Tasks:
**a.** Answer these from the passage on the proposed CFPB lending rules:
(i) Which three companies are named as standard credit bureaus?
(ii) What kind of loans does the passage say will be a thing of the past?
(iii) What does the passage suggest assigning to every borrower?
**b.** In the passage on the proposed CFPB lending rules, repeat word for word the part that opens with the words containing "All lending is" and closes with "loan approval process.".
**c.** Write the next part of the passage on the proposed CFPB lending rules, picking up after its last sentence.

Source excerpt:
::::

These are hefty requirements and will apply to banks, credit unions, and non-bank lenders whether they operate online or in storefronts, and regardless of licensing authority.
It is unclear if these new rules will help the borrowers get better credit products or understand the lending products they receive. However, the big winners, if these rules pass, will be the credit bureaus and the alternative data providers. Most borrowers targeted by the CFPB rules are not customers of the standard credit bureaus like Experian , Equifax or TransUnion because they have very low credit or no credit. Therefore companies like PRBC.com , which we covered here, who can provide useful data to help meet the CFPB requirements, stand to be the big winners with these rules for sure.
Effect on lenders
So how should lending institutions impacted by these new rules move forward to ensure they don’t run afoul of the law and remain profitable to continue doing business?
It should be self-evident by these proposed rules that no-application loans will be a thing of the past. In order to comply with the CFPB rules, you’ll have to gather certain information from borrowers or risk penalty. At a minimum, you’ll need to know
- The borrower’s weekly or monthly income
- Current debt load or credit
- How much the borrower pays in rent or mortgage each month
- Credit history and credit score
- Borrower’s total monthly commitments to creditors, utilities, landlords, and all other sources
- Bank account information (checking and savings)
All lending is based on risk. Higher-risk borrowers should pay higher interest rates and have more unfavorable payment terms. The proposed CFPB rules places no restrictions on those. But as a lender, you’ll have to do your due diligence on every borrower to determine whether or not that borrower is a good credit risk and, if so, how much of a risk they are. You can, and probably should, base your loan repayment terms on that risk assessment. One way to do that is to assign every borrower a risk rating, which you can do through the loan approval process.

::::

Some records
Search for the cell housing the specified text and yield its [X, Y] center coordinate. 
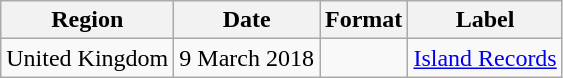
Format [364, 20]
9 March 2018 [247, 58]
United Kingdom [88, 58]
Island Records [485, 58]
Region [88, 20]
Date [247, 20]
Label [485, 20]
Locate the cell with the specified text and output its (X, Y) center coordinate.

::::

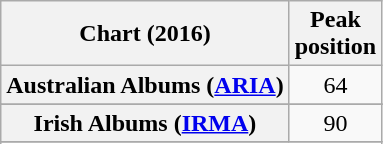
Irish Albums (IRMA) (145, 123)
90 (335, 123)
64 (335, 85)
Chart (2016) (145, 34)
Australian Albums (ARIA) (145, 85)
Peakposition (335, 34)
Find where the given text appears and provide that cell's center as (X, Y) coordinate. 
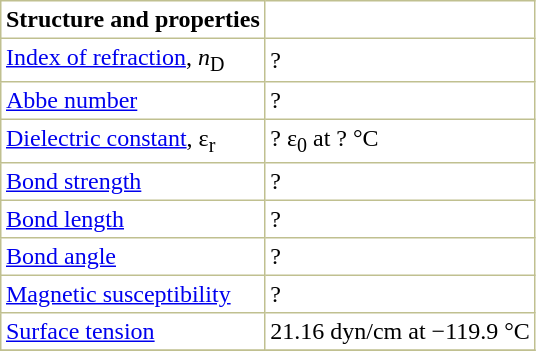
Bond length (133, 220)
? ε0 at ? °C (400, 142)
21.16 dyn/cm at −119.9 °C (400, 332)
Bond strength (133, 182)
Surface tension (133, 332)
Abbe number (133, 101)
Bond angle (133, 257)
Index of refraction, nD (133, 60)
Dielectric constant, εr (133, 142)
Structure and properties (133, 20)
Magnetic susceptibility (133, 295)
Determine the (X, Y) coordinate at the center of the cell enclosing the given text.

::::

Exercise answers:
**a.**
(i) Experian, Equifax and TransUnion
(ii) No-application loans
(iii) A risk rating

**b.**
All lending is based on risk. Higher-risk borrowers should pay higher interest rates and have more unfavorable payment terms. The proposed CFPB rules places no restrictions on those. But as a lender, you’ll have to do your due diligence on every borrower to determine whether or not that borrower is a good credit risk and, if so, how much of a risk they are. You can, and probably should, base your loan repayment terms on that risk assessment. One way to do that is to assign every borrower a risk rating, which you can do through the loan approval process.

**c.**
Assuring the Ability to Repay
The bottom line on payday and auto title loans is that the borrower be able to repay the loan. Of course, you cannot manage the borrower’s money for them, and there is no guarantee that any level of due diligence on your part will ensure that the borrower actually repays the loan. Your need for due diligence is simply to ensure the borrower has the ability to repay. These recommendations are based on that due diligence goal.
I favor a point system. Your first step should be to establish some rules for how you will assign points and to determine what point value is necessary to approve a payday or auto title loan.
- Start with establishing a minimum income threshold based on the amount of the loan. Understand that low-income borrowers have basic living expenses, which include rent and utilities, food, and incidentals. Some housing authorities recommend the poor spend no more than 30% of their income on rent. This is a simple calculation, but it may not be realistic. An individual earning just $2,000 per month income, for instance, could only pay $667 per month in rent, but there are places where finding a place to live for $667 a month is not even possible. While the 30% rule may be arbitrary, it is simple; just to ensure you meet the CFPB requirements, you could establish a 30% rule for such loans and cap borrowers at 30% of their monthly income. An alternative would be to establish such a rule for monthly payments, say, not to exceed 5% of income. In terms of lump sum installments, you could impose an arbitrary standard of 10% of income. You’ll have to ensure that whatever standard you use for loan-to-income ratio—and I recommend you come up with your own numbers—that it is realistic and flexible enough to apply across the board to any income level of borrower.
- Establishing an arbitrary loan-to-income ratio, however, will not be enough. You’ll have to ensure that borrowers have the ability to pay that amount. Will they be able to make the monthly payments based on their current commitments? Will they be able to pay off the entire loan amount? To answer that question, you’ll have to gather information about their current debt load. By using a point system, you can assign a point value based on meeting the loan-to-income ratio and another point value based on current debt load. There are two practical ways to achieve this:
- Assign points based on each debt in place. In this scenario, you might assign a negative 1 point for each loan or line of credit the borrower has. So, if they have a car loan, furniture rental debt, purchased a television set on credit, and three credit cards, that would be -6 points. If you assign five points for meeting the loan-to-income ratio, then this borrower is at -1 point.
- Another way to assign points based on debt burden is to assign points based on a cumulative dollar amount of all debts. The higher the debt load, the lower the points.
- Since you’ll be required to check credit for borrowers, you should include credit scores in your point system evaluation. Simply assigning points based on Good, Fair, or Bad credit is enough.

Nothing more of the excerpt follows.